Zero Tillage/No Tillage/Chemical Tillage in Detail

Share With Your Agri Friends

Zero tillage is an extreme form of minimum tillage. Primary tillage is completely avoided and secondary tillage is restricted to seedbed preparation in the row zone only. It is also known as no-tillage and is resorted to places where soils are subjected to wind and water erosion, timing of tillage operation is too difficult and requirements of energy and labour for tillage are also too high. Weeds are controlled using herbicides. Hence, it is also referred as chemical tillage. There are two types of zero tillage.

(a) Till Planting is one method of practicing zero tillage. A wide sweep and trash bars clear a strip over the previous crop row and planter–opens a narrow strip into which seeds are planted and covered. In zero tillage, herbicide functions are extended. Before sowing, the vegetation present has to be destroyed for which broad spectrum non-selective herbicides with relatively short residual effect (Paraquat, Glyphosate etc.) are used and subsequently selective and persistent herbicides are needed (Atrazine, Alachlor etc.).
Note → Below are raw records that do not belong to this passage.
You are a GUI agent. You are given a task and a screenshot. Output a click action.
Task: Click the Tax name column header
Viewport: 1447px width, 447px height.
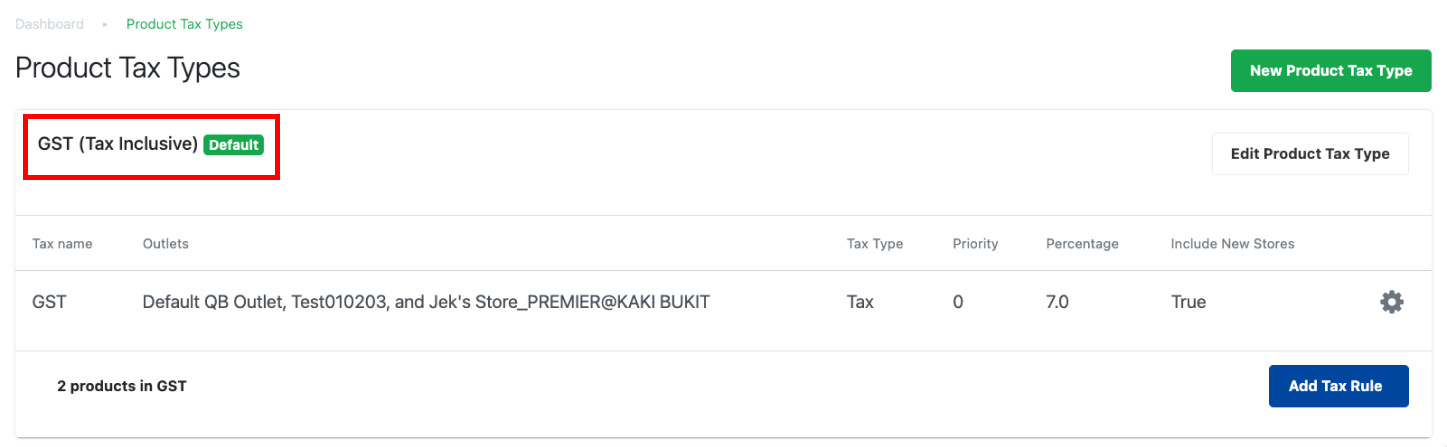coord(62,244)
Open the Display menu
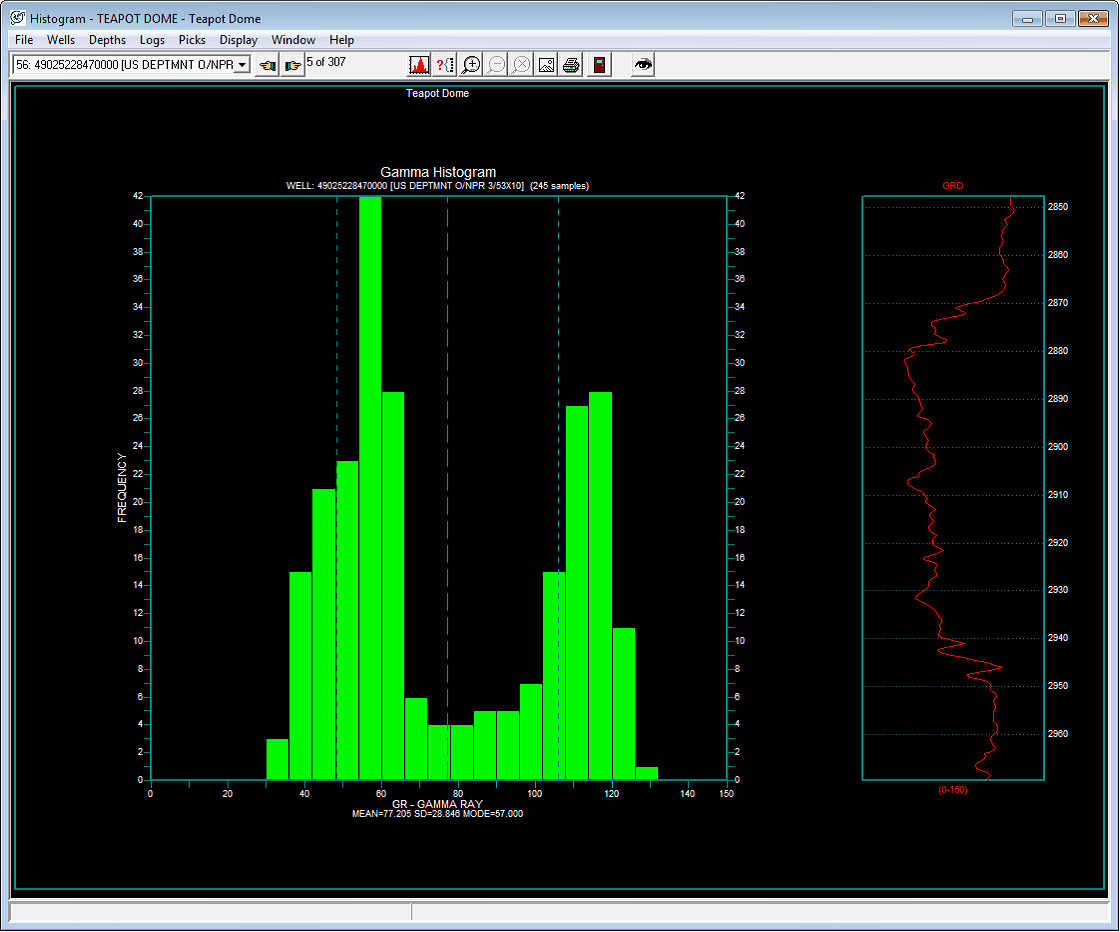This screenshot has height=932, width=1120. (x=238, y=40)
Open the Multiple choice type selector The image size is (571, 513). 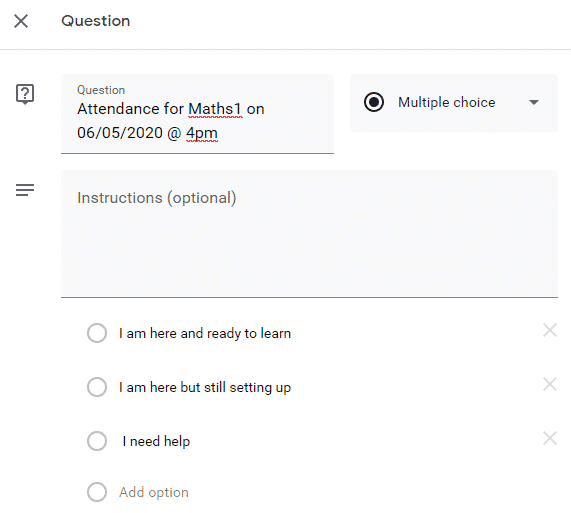(454, 103)
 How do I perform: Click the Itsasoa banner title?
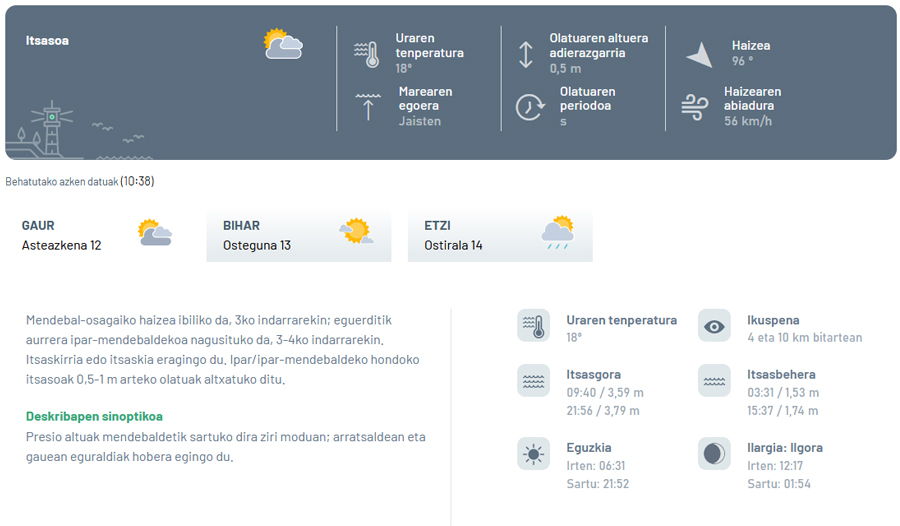tap(47, 41)
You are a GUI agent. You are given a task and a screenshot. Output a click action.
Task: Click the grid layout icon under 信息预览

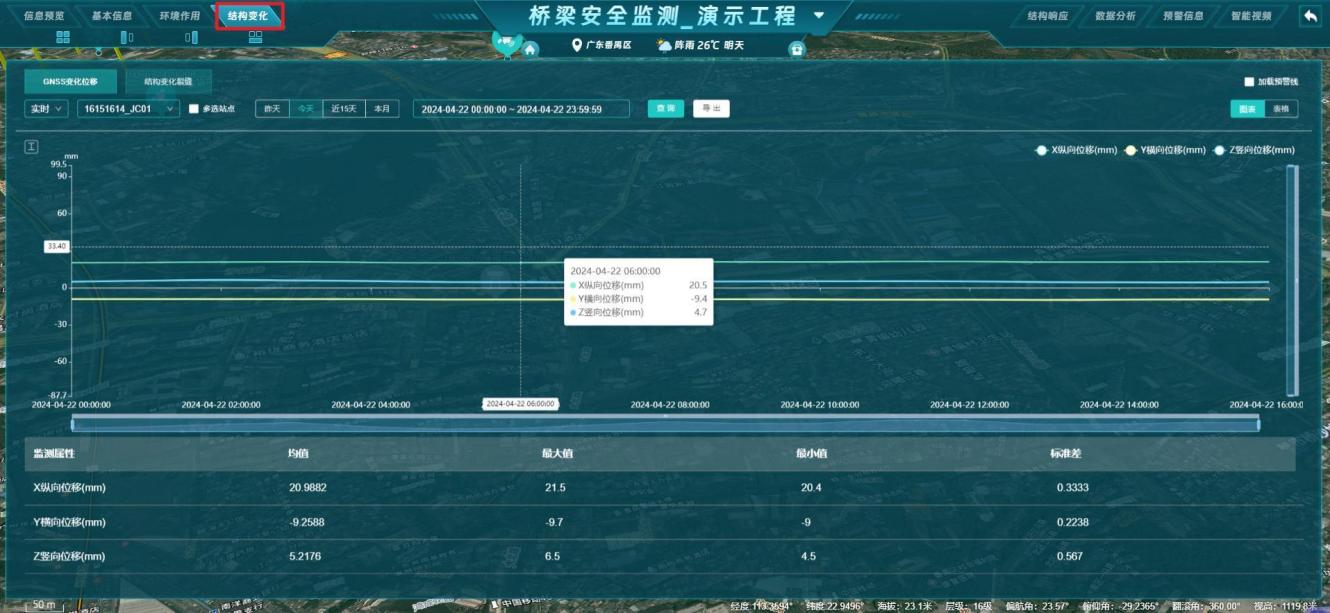coord(63,37)
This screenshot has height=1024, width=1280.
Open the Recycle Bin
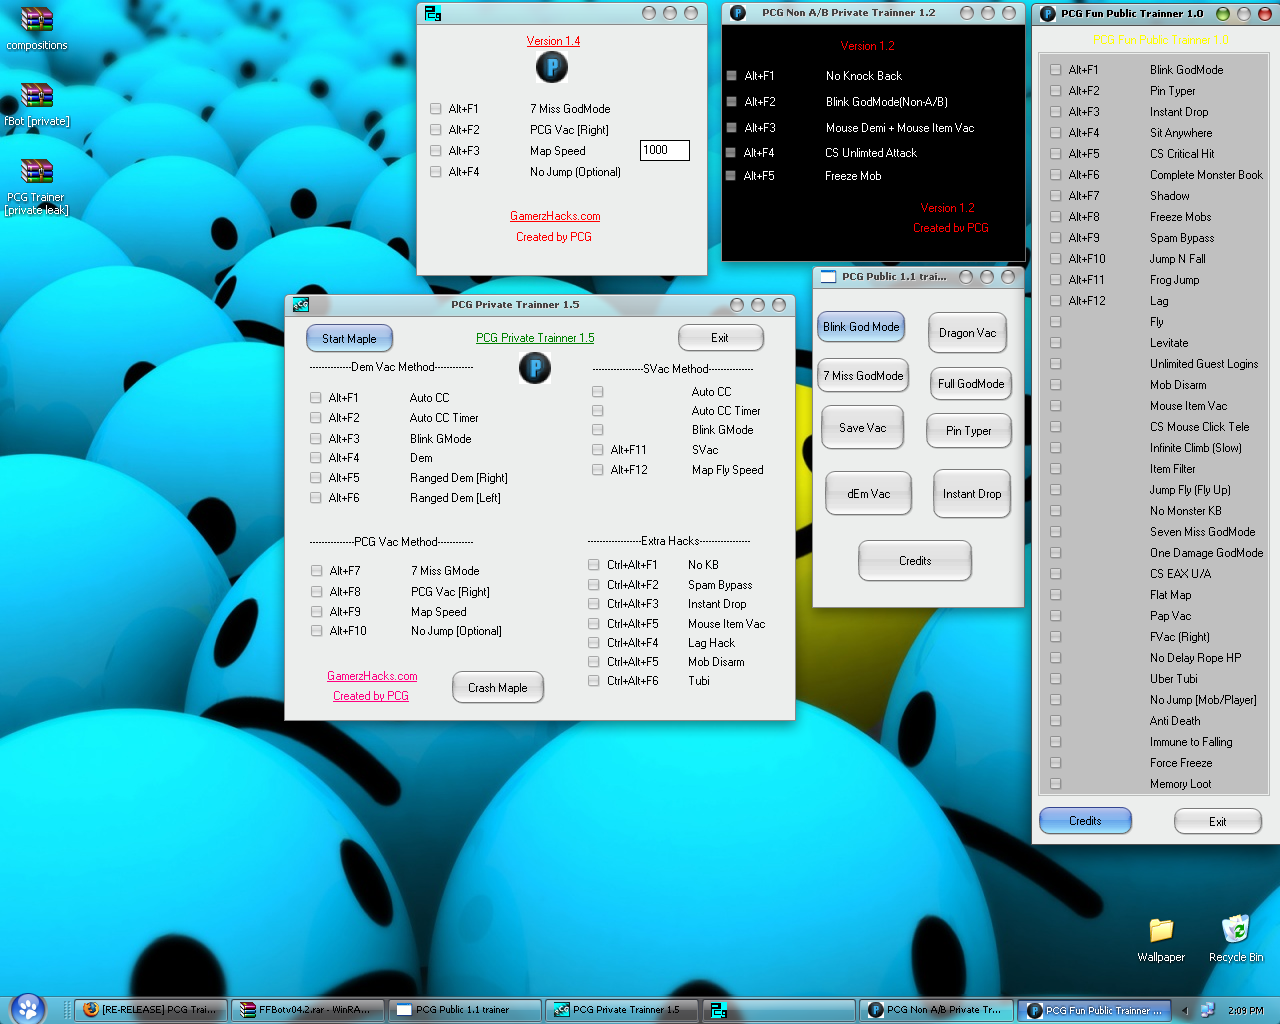[x=1236, y=930]
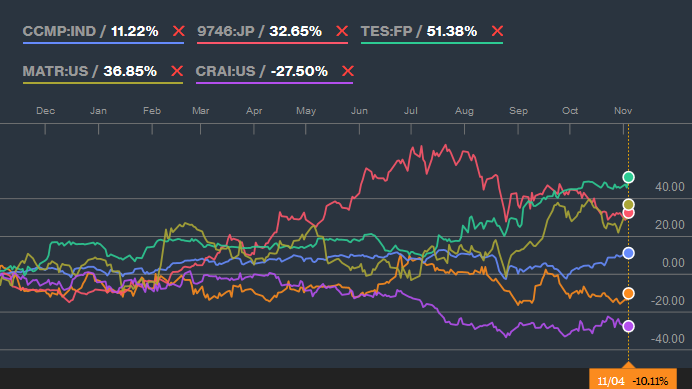Screen dimensions: 692x389
Task: Select the MATR:US 36.85% legend label
Action: [x=90, y=71]
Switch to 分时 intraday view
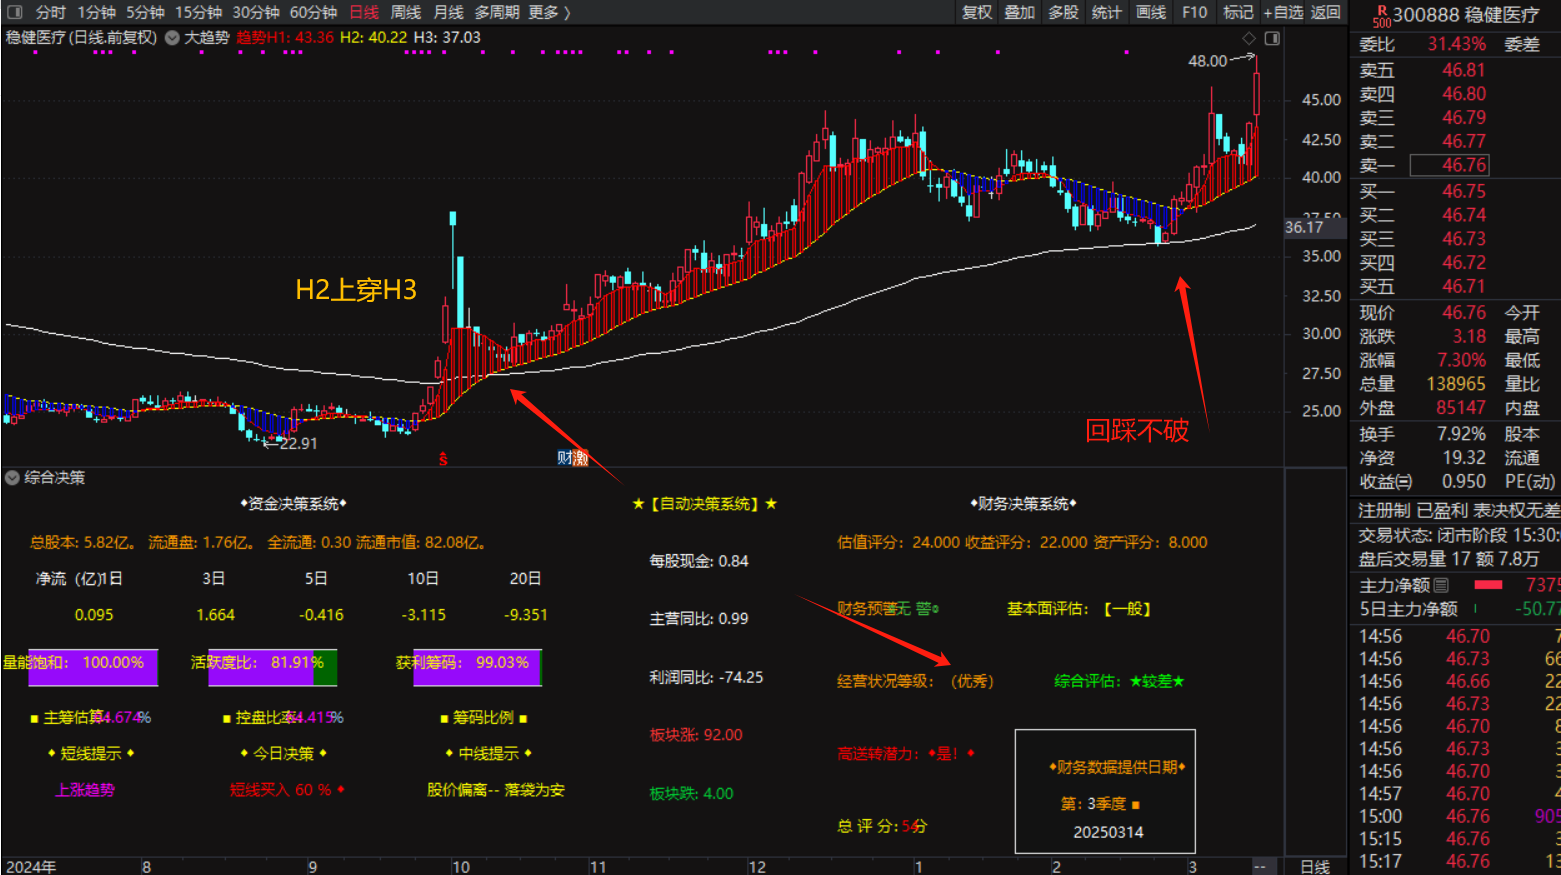This screenshot has height=875, width=1561. [50, 12]
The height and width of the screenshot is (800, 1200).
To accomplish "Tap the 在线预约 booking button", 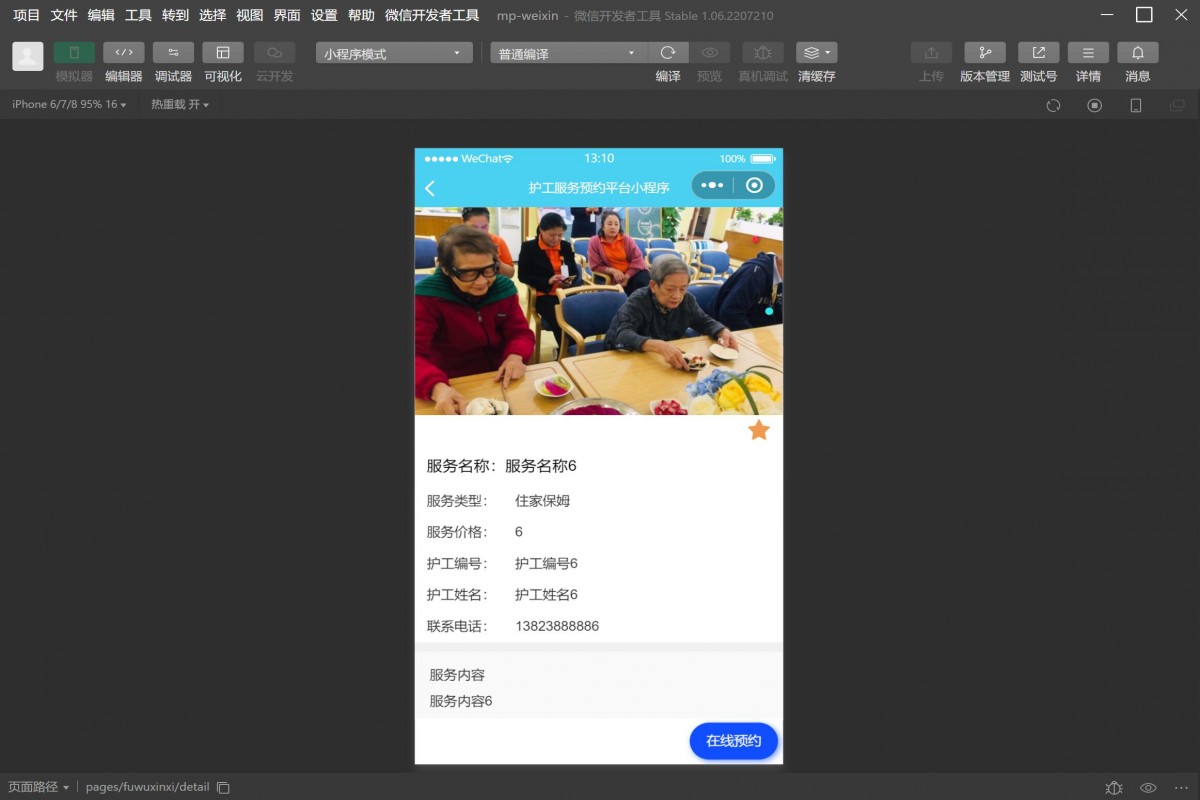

(b) Sod planting or sod culture: Sod refers to top few centimeters of soil permeated by and held together with grass roots or grass-legume roots. Planting of seeds in sods without any tillage operation is known as sod culture or sod seeding. Usually legumes or small grains are mechanically placed directly into a sod.

Advantages

• Zero tilled soils are homogenous in structure with more number of earthworms. These soil physical properties are apparent after two years of zero tillage.

• The organic matter content increases due to less mineralization.

• Surface runoff is reduced due to the presence of mulch.

Disadvantages

• In temperate countries highest dose of nitrogen has to be applied for mineralization of organic matter in zero tillage.

• Large population of perennial weeds appears in zero tilled plots.

• Higher number of volunteer plants and build up of pests are the other problems.